*TASK DESCRIPTION*:
Copy out all of the records below, switching each "checkbox" to "check box" and keeping everything else unchanged.

*EXERCISE DATA*:
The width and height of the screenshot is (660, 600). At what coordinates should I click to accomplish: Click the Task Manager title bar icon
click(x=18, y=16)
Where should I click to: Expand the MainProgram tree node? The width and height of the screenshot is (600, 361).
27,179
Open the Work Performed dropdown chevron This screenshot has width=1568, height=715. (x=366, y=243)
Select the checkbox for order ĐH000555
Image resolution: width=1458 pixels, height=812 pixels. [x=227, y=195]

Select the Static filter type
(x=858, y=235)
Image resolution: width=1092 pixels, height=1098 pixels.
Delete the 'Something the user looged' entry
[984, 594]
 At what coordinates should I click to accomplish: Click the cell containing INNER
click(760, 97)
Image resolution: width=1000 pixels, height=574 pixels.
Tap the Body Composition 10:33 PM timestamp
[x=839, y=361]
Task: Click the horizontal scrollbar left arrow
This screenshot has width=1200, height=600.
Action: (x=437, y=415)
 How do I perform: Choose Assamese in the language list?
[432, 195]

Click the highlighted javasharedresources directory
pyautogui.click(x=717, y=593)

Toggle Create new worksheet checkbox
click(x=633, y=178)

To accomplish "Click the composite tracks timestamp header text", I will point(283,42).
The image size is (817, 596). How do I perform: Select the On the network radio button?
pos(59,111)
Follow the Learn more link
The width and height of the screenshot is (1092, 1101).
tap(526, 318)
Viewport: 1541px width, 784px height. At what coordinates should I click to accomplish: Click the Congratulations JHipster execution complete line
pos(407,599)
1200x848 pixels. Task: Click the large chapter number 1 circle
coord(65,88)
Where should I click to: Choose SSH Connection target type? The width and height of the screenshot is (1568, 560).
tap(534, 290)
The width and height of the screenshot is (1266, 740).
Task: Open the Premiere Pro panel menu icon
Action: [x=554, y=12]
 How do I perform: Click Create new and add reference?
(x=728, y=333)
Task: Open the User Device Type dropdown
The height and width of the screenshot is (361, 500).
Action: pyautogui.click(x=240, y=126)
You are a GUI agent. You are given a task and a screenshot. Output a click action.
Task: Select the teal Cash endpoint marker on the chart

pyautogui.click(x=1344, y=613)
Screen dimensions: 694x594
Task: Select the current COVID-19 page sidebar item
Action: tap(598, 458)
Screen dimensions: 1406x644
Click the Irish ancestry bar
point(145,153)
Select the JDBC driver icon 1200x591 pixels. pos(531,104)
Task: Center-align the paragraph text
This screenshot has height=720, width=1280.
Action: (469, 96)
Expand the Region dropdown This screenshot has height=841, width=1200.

*ANSWER IN FULL*:
The width and height of the screenshot is (660, 600). At what coordinates should I click to accomplish: Click the Task Manager title bar icon
click(x=18, y=16)
Where should I click to: Expand the MainProgram tree node? The width and height of the screenshot is (600, 361).
27,179
Open the Work Performed dropdown chevron This screenshot has width=1568, height=715. (x=366, y=243)
Select the check box for order ĐH000555
Image resolution: width=1458 pixels, height=812 pixels. [x=227, y=195]

Select the Static filter type
(x=858, y=235)
Image resolution: width=1092 pixels, height=1098 pixels.
Delete the 'Something the user looged' entry
[984, 594]
 At what coordinates should I click to accomplish: Click the cell containing INNER
click(760, 97)
Image resolution: width=1000 pixels, height=574 pixels.
Tap the Body Composition 10:33 PM timestamp
[x=839, y=361]
Task: Click the horizontal scrollbar left arrow
This screenshot has width=1200, height=600.
Action: (x=437, y=415)
 How do I perform: Choose Assamese in the language list?
[432, 195]

Click the highlighted javasharedresources directory
pyautogui.click(x=717, y=593)

Toggle Create new worksheet check box
click(x=633, y=178)

To accomplish "Click the composite tracks timestamp header text", I will point(283,42).
The image size is (817, 596). How do I perform: Select the On the network radio button?
pos(59,111)
Follow the Learn more link
The width and height of the screenshot is (1092, 1101).
tap(526, 318)
Viewport: 1541px width, 784px height. At what coordinates should I click to accomplish: Click the Congratulations JHipster execution complete line
pos(407,599)
1200x848 pixels. Task: Click the large chapter number 1 circle
coord(65,88)
Where should I click to: Choose SSH Connection target type? The width and height of the screenshot is (1568, 560).
tap(534, 290)
The width and height of the screenshot is (1266, 740).
Task: Open the Premiere Pro panel menu icon
Action: [x=554, y=12]
 How do I perform: Click Create new and add reference?
(x=728, y=333)
Task: Open the User Device Type dropdown
The height and width of the screenshot is (361, 500).
Action: pyautogui.click(x=240, y=126)
You are a GUI agent. You are given a task and a screenshot. Output a click action.
Task: Select the teal Cash endpoint marker on the chart

pyautogui.click(x=1344, y=613)
Screen dimensions: 694x594
Task: Select the current COVID-19 page sidebar item
Action: tap(598, 458)
Screen dimensions: 1406x644
Click the Irish ancestry bar
point(145,153)
Select the JDBC driver icon 1200x591 pixels. pos(531,104)
Task: Center-align the paragraph text
This screenshot has height=720, width=1280.
Action: (469, 96)
Expand the Region dropdown This screenshot has height=841, width=1200.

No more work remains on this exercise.